On 9/23/21 6:10 PM, Jeff Law wrote:
On 9/23/2021 5:15 AM, Aldy Hernandez wrote:
My upcoming improvements to the forward jump threader make it thread
more aggressively. In investigating some "regressions", I noticed
that it has always allowed threading through empty latches and across
loop boundaries. As we have discussed recently, this should be avoided
until after loop optimizations have run their course.
Note that this wasn't much of a problem before because DOM/VRP
couldn't find these opportunities, but with a smarter solver, we trip
over them more easily.
We used to be much more aggressive in this space -- but we removed the
equivalency tracking on backedges in the main part of DOM which had the
side effect to reducing the number of threads related to back edges in
loops.
I thought we couldn't thread through back edges at all in the old
threader, or are we talking about the same thing? We have a hard fail
on backedge thread attempts for anything but the backward threader and
its custom copier.
Of course that was generally a positive thing given the issues we've
been discussing.
Yeah. These tweaks have reduced the number of jump threads in my
bootstrap .ii by 6%, so a considerable amount. But they were
problematic threading paths to begin with.
For example, it removed the regression introduced by the backward
threader rewrite in gcc.dg/vect/bb-slp-16.c. Interestingly, for all the
checks we do in the backward threader, some threading through loop
boundaries seep through. In particular the check for loop crossing
excludes the taken edge, which IMO is a mistake. If the entire path is
in a loop, but the taken edge points to another loop, that by definition
is a loop crossing. Note, we have an exception for the first block in a
path being in another loop, but that's something else ;-).
Anywhoo... we're catching it now. We really should clean this up and
merge the differing implementations. But I'm way over my time budget
for this ;-).
Because the forward threader doesn't have an independent localized cost
model like the new threader (profitable_path_p), it is difficult to
catch these things at discovery. However, we can catch them at
registration time, with the added benefit that all the threaders
(forward and backward) can share the handcuffs.

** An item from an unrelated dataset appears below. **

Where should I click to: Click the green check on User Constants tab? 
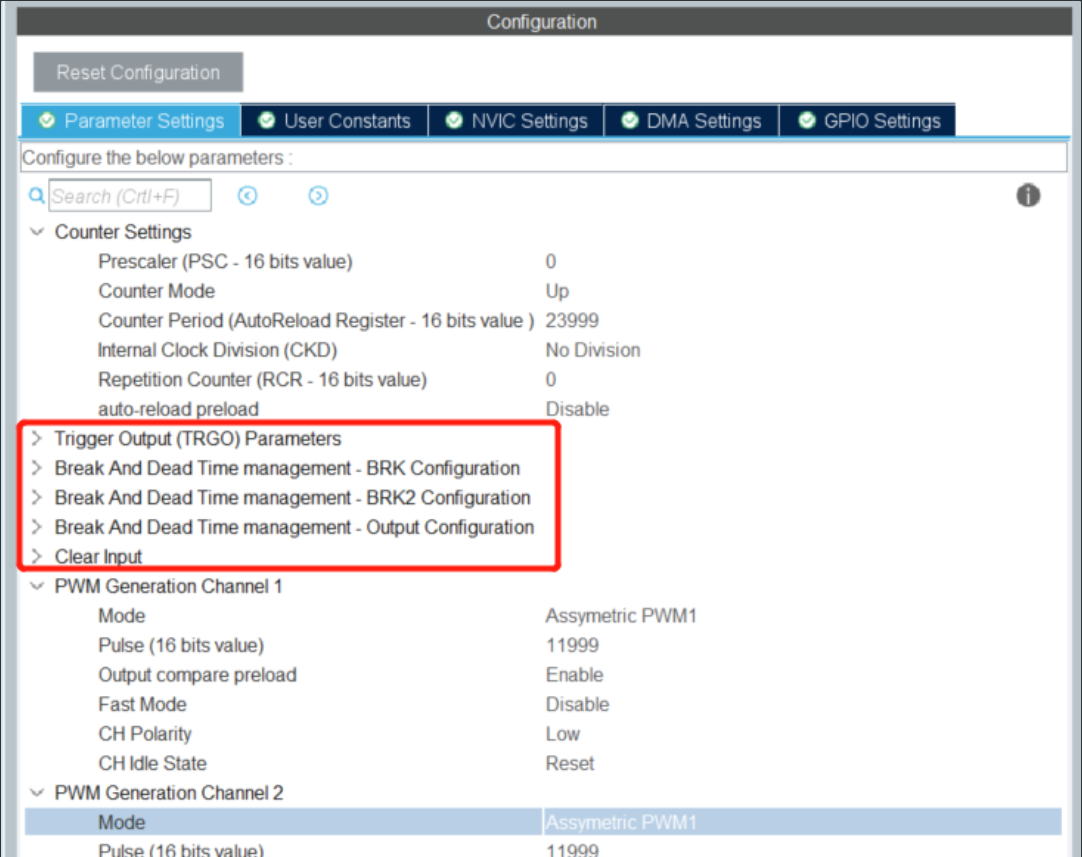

In an ideal world profitability and correctness would be separated --
but they're still intertwined and I don't think this makes that
situation particularly worse. And I do like that having a single choke
point.
Huh, I hadn't though about it that way, but you're right. The
profitable_path_p code is catching both correctness as well as
profitability issues. It seems all the profitability stuff is keyed by
param*fsm* compile options, though. It should be easy enough to separate.
Obviously you're cleaning this up, so I think a significant degree of
freedom should be given here....
Much appreciated.
Aldy